In this method, we create a dictionary using the defaultdict() method of the collections module and append value using the append() method.

from collections import defaultdict

#create dictionary using defaultdict
product = defaultdict(list, { 'name': 'Bunk Bed X', 'price': '$699'})

product['reviews'].append('Awesome Bed')
product['reviews'].append('Not Bad')

    'name': 'Bunk Bed X',
    'price': '$699',
    'reviews': ['Awesome Bed', 'Not Bad']

The advantage of creating the dictionary using the defaultdict() is that it automatically creates the item of the specified type (type provided as the first parameter in the defaultdict() method) if the key we are trying to access does not exist.

Unlike the previous method, we don’t need to explicitly initialize every new key with an empty list.

Method 3: Using .append with if and else

In this method, we use the naive approach to append values in the given dictionary.

We check using the if statement whether the given key exists in the dictionary or not.

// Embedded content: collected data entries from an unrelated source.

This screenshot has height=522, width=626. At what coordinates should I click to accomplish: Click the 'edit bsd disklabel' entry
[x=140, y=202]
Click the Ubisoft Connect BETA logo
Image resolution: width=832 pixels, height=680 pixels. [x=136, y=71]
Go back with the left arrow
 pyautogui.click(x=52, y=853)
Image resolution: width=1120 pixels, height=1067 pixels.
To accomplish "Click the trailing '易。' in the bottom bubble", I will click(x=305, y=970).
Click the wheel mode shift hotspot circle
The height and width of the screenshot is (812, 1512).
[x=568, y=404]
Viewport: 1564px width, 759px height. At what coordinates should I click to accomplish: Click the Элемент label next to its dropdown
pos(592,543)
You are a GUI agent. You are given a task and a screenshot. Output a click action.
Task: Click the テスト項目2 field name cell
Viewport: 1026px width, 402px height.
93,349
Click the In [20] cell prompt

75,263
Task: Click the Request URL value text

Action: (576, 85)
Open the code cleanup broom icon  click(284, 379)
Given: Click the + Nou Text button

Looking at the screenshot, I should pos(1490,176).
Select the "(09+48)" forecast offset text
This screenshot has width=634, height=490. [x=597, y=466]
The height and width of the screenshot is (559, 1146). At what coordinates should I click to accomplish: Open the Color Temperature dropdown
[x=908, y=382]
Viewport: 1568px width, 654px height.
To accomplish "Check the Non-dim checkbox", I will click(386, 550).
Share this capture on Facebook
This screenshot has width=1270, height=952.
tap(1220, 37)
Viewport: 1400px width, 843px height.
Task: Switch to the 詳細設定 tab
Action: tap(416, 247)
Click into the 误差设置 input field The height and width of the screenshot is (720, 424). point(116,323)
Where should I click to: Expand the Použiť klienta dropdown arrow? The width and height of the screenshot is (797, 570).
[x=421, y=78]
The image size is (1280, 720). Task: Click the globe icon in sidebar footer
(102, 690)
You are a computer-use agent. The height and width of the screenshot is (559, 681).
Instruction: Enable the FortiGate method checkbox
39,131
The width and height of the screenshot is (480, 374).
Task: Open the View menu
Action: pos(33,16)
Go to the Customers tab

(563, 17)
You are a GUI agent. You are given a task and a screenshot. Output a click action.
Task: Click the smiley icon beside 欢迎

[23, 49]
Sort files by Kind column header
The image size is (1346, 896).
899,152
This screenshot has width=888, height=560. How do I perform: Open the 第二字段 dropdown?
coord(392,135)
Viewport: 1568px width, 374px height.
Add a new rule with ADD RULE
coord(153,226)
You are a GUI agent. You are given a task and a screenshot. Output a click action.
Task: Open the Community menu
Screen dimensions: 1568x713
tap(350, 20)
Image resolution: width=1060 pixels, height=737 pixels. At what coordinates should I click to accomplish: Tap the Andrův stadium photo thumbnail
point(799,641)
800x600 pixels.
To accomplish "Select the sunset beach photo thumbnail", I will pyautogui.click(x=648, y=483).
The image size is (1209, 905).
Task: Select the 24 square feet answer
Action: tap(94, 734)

If not, we first initialize the new key with an empty list in the dictionary and then append the values using the append() method.

user = {'name': 'Pencil Programmer', 'dob': '10/07/1996'}

if 'hobbies' not in user:
    user['hobbies'] = []

user['hobbies'].append('Watching Movies')
user['hobbies'].append('Playing Basketball')


    'name': 'Pencil Programmer',
    'dob': '10/07/1996',
    'hobbies': ['Watching Movies', 'Playing Basketball']

Like the first method, this method assumes that if the key already exists in the dictionary then its value must be of the type list otherwise, it would fail to append values.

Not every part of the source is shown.